Oderunt poetas (поэтов ненавидят). А кого любят они? «Оса в человеческий рост» – это о Гиппиус. А. Блок, который в 1917 г. озабочен вопросом, как лучше послужить народу, в 1919 г. беспокоится, не вселят ли в его кабинет красноармейцев. Комментарий Гиппиус: «Ему следовало их целых «12»» [8]. Даже о давнем друге Б. Савенкове: «Он глубок – но как дыра, проткнутая палкой. Глубок, но узок». Особенно досталось большевикам и их попутчикам. Г.Е. Зиновьев: «жирный, белотелый, курчавый», похож «на пышную, старую тетку»; А.В. Луначарский: «литературно-партийный хлыщ». А.М. Горький: «слабохарактерен, некультурен и наивно тщеславен» [9].

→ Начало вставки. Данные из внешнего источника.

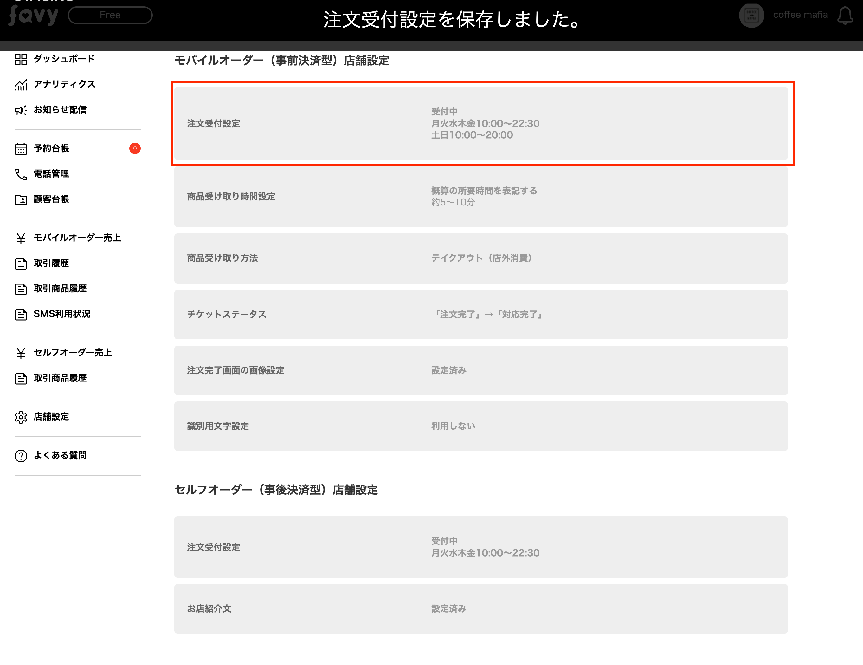Click the megaphone お知らせ配信 icon
This screenshot has width=863, height=665.
pyautogui.click(x=21, y=110)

Кто не знает портрет З. Гиппиус в мужском костюме
Нажмите, чтобы увеличить.
кисти Л. Бакста. С Жорж Санд это символ женской эмансипации. Казалось, ей самое место в рядах суфражисток, но нет, она их критик. Зинаида Николаевна рассказывает о некоем господине, который, рассматривая из окна участниц шествия «за решение женского вопроса», умилился: «И ведь хорошенькие есть!» Всякое специально-женское вызывает у мужчин совсем другие реакции, резюмирует она [10].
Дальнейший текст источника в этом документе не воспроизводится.